TASK ITEM: Go through the entries, filter for the word "star", and copy every line that has it.

THE RECORDS:
--------

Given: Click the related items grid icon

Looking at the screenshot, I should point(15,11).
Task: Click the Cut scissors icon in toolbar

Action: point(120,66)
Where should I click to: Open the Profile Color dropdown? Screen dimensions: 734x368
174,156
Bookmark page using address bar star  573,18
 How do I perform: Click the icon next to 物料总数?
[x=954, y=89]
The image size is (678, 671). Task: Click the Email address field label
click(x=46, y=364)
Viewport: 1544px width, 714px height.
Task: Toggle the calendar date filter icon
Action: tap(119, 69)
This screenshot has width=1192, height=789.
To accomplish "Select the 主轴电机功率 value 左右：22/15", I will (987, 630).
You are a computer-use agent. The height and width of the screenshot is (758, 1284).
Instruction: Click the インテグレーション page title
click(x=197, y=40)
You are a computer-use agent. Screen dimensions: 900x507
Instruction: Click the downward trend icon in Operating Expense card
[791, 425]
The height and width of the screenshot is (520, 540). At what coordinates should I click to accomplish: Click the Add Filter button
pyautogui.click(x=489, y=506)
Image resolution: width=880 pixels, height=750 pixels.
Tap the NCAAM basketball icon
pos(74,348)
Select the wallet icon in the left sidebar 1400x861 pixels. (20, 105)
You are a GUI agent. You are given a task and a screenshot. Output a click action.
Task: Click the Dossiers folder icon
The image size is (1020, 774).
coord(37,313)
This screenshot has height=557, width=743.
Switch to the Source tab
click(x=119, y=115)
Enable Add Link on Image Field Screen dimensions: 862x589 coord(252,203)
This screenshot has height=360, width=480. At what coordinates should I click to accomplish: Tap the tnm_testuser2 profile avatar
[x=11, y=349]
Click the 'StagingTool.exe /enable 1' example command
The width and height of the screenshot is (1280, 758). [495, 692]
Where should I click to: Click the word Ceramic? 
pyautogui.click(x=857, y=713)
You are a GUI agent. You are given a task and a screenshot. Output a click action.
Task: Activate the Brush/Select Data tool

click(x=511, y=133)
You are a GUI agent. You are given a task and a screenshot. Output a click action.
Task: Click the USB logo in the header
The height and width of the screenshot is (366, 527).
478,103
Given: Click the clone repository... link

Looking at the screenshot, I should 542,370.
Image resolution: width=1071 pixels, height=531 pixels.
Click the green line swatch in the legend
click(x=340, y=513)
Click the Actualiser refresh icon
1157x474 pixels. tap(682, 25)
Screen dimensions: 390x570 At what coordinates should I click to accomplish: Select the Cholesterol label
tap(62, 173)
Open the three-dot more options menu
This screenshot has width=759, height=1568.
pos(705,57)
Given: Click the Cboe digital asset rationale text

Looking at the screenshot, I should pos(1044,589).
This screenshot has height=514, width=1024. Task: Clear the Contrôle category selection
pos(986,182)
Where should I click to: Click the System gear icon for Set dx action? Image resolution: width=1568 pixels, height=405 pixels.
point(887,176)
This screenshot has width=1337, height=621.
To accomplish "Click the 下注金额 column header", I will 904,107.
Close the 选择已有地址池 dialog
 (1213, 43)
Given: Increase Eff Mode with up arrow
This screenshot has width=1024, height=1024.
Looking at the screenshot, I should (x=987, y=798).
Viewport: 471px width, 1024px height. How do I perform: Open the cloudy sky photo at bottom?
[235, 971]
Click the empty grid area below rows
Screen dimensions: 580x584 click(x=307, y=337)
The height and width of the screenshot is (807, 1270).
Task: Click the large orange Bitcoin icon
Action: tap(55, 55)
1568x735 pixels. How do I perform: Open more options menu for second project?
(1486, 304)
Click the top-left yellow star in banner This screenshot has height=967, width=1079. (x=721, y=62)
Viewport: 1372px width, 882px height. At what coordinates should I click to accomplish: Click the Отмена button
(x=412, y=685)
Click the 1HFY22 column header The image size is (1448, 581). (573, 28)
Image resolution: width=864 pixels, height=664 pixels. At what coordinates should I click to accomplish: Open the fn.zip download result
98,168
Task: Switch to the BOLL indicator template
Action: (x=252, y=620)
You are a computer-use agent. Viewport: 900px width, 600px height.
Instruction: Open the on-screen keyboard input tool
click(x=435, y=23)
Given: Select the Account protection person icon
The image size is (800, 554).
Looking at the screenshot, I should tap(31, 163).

--------

RESPONSE FOR THIS EXERCISE:
Bookmark page using address bar star  573,18
Click the top-left yellow star in banner This screenshot has height=967, width=1079. (x=721, y=62)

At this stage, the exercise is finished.